ASSIGNMENT:
Restate all the data exactly, so that each line is the same as before.

Stored data entries:

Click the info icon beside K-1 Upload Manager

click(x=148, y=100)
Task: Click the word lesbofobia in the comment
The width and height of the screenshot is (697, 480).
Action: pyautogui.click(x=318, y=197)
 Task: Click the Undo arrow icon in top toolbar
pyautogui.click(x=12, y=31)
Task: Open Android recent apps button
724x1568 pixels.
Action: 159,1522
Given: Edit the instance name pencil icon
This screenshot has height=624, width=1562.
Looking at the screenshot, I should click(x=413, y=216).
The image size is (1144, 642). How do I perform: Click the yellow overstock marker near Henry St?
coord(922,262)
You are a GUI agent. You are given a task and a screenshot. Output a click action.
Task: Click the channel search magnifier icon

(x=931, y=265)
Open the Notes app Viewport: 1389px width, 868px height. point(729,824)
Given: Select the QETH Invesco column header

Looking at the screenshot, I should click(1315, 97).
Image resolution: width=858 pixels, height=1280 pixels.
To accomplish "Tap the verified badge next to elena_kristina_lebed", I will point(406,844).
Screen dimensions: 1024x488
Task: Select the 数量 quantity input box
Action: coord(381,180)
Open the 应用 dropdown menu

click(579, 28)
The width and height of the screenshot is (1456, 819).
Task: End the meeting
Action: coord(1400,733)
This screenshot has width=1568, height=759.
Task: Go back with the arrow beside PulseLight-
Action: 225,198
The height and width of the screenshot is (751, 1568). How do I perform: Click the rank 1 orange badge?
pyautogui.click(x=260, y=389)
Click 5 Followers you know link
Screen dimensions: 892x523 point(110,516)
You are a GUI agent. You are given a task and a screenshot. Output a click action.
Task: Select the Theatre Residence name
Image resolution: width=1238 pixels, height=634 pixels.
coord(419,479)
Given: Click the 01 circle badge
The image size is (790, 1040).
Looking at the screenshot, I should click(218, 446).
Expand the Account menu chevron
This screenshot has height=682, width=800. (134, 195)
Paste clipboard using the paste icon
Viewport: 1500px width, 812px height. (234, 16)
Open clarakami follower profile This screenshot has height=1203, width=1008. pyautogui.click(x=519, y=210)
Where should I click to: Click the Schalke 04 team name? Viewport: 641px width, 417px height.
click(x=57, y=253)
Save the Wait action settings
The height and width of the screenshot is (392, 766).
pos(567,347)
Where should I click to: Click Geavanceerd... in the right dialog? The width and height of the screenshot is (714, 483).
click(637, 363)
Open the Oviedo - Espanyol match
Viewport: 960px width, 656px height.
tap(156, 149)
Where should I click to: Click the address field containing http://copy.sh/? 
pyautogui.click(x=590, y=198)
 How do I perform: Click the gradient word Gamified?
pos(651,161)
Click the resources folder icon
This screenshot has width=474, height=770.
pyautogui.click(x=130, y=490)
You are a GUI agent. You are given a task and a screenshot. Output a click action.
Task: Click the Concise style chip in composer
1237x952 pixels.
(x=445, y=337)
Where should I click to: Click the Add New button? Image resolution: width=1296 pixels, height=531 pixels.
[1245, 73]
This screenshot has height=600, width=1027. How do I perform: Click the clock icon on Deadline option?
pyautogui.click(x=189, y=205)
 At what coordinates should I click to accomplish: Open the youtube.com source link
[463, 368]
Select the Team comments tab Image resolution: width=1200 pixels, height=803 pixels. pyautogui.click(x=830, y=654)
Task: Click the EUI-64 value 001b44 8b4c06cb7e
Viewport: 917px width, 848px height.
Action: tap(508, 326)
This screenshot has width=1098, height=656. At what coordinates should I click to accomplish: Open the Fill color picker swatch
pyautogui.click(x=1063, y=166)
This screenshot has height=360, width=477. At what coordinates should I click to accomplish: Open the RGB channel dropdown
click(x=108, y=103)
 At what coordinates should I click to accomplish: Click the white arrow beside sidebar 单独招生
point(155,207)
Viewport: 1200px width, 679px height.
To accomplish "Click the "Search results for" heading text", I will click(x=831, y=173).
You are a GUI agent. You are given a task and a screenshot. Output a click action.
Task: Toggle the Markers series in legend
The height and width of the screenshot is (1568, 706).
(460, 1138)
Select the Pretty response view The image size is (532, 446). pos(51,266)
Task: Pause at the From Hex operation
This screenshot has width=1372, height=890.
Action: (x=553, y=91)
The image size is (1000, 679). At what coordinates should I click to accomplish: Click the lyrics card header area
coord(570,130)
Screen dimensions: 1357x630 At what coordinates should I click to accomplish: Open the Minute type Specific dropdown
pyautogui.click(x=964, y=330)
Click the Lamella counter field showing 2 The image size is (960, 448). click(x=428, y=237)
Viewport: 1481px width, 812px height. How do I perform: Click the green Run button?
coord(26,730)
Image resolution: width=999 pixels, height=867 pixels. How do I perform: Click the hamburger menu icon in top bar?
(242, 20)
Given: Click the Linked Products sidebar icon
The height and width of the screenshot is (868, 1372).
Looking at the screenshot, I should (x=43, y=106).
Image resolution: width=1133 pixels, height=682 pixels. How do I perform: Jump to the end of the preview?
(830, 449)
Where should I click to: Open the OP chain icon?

FINAL ANSWER:
Click the info icon beside K-1 Upload Manager

click(x=148, y=100)
Task: Click the word lesbofobia in the comment
The width and height of the screenshot is (697, 480).
Action: pyautogui.click(x=318, y=197)
 Task: Click the Undo arrow icon in top toolbar
pyautogui.click(x=12, y=31)
Task: Open Android recent apps button
724x1568 pixels.
Action: 159,1522
Given: Edit the instance name pencil icon
This screenshot has height=624, width=1562.
Looking at the screenshot, I should click(x=413, y=216).
The image size is (1144, 642). How do I perform: Click the yellow overstock marker near Henry St?
coord(922,262)
You are a GUI agent. You are given a task and a screenshot. Output a click action.
Task: Click the channel search magnifier icon

(x=931, y=265)
Open the Notes app Viewport: 1389px width, 868px height. point(729,824)
Given: Select the QETH Invesco column header

Looking at the screenshot, I should click(1315, 97).
Image resolution: width=858 pixels, height=1280 pixels.
To accomplish "Tap the verified badge next to elena_kristina_lebed", I will point(406,844).
Screen dimensions: 1024x488
Task: Select the 数量 quantity input box
Action: coord(381,180)
Open the 应用 dropdown menu

click(579, 28)
The width and height of the screenshot is (1456, 819).
Task: End the meeting
Action: coord(1400,733)
This screenshot has width=1568, height=759.
Task: Go back with the arrow beside PulseLight-
Action: 225,198
The height and width of the screenshot is (751, 1568). How do I perform: Click the rank 1 orange badge?
pyautogui.click(x=260, y=389)
Click 5 Followers you know link
Screen dimensions: 892x523 point(110,516)
You are a GUI agent. You are given a task and a screenshot. Output a click action.
Task: Select the Theatre Residence name
Image resolution: width=1238 pixels, height=634 pixels.
coord(419,479)
Given: Click the 01 circle badge
The image size is (790, 1040).
Looking at the screenshot, I should click(218, 446).
Expand the Account menu chevron
This screenshot has height=682, width=800. (134, 195)
Paste clipboard using the paste icon
Viewport: 1500px width, 812px height. (234, 16)
Open clarakami follower profile This screenshot has height=1203, width=1008. pyautogui.click(x=519, y=210)
Where should I click to: Click the Schalke 04 team name? Viewport: 641px width, 417px height.
click(x=57, y=253)
Save the Wait action settings
The height and width of the screenshot is (392, 766).
pos(567,347)
Where should I click to: Click Geavanceerd... in the right dialog? The width and height of the screenshot is (714, 483).
click(637, 363)
Open the Oviedo - Espanyol match
Viewport: 960px width, 656px height.
tap(156, 149)
Where should I click to: Click the address field containing http://copy.sh/? 
pyautogui.click(x=590, y=198)
 How do I perform: Click the gradient word Gamified?
pos(651,161)
Click the resources folder icon
This screenshot has width=474, height=770.
pyautogui.click(x=130, y=490)
You are a GUI agent. You are given a task and a screenshot. Output a click action.
Task: Click the Concise style chip in composer
1237x952 pixels.
(x=445, y=337)
Where should I click to: Click the Add New button? Image resolution: width=1296 pixels, height=531 pixels.
[1245, 73]
This screenshot has height=600, width=1027. How do I perform: Click the clock icon on Deadline option?
pyautogui.click(x=189, y=205)
 At what coordinates should I click to accomplish: Open the youtube.com source link
[463, 368]
Select the Team comments tab Image resolution: width=1200 pixels, height=803 pixels. pyautogui.click(x=830, y=654)
Task: Click the EUI-64 value 001b44 8b4c06cb7e
Viewport: 917px width, 848px height.
Action: tap(508, 326)
This screenshot has width=1098, height=656. At what coordinates should I click to accomplish: Open the Fill color picker swatch
pyautogui.click(x=1063, y=166)
This screenshot has height=360, width=477. At what coordinates should I click to accomplish: Open the RGB channel dropdown
click(x=108, y=103)
 At what coordinates should I click to accomplish: Click the white arrow beside sidebar 单独招生
point(155,207)
Viewport: 1200px width, 679px height.
To accomplish "Click the "Search results for" heading text", I will click(x=831, y=173).
You are a GUI agent. You are given a task and a screenshot. Output a click action.
Task: Toggle the Markers series in legend
The height and width of the screenshot is (1568, 706).
(460, 1138)
Select the Pretty response view The image size is (532, 446). pos(51,266)
Task: Pause at the From Hex operation
This screenshot has width=1372, height=890.
Action: (x=553, y=91)
The image size is (1000, 679). At what coordinates should I click to accomplish: Click the lyrics card header area
coord(570,130)
Screen dimensions: 1357x630 At what coordinates should I click to accomplish: Open the Minute type Specific dropdown
pyautogui.click(x=964, y=330)
Click the Lamella counter field showing 2 The image size is (960, 448). click(x=428, y=237)
Viewport: 1481px width, 812px height. How do I perform: Click the green Run button?
coord(26,730)
Image resolution: width=999 pixels, height=867 pixels. How do I perform: Click the hamburger menu icon in top bar?
(242, 20)
Given: Click the Linked Products sidebar icon
The height and width of the screenshot is (868, 1372).
Looking at the screenshot, I should (x=43, y=106).
Image resolution: width=1133 pixels, height=682 pixels. How do I perform: Jump to the end of the preview?
(830, 449)
Where should I click to: Open the OP chain icon?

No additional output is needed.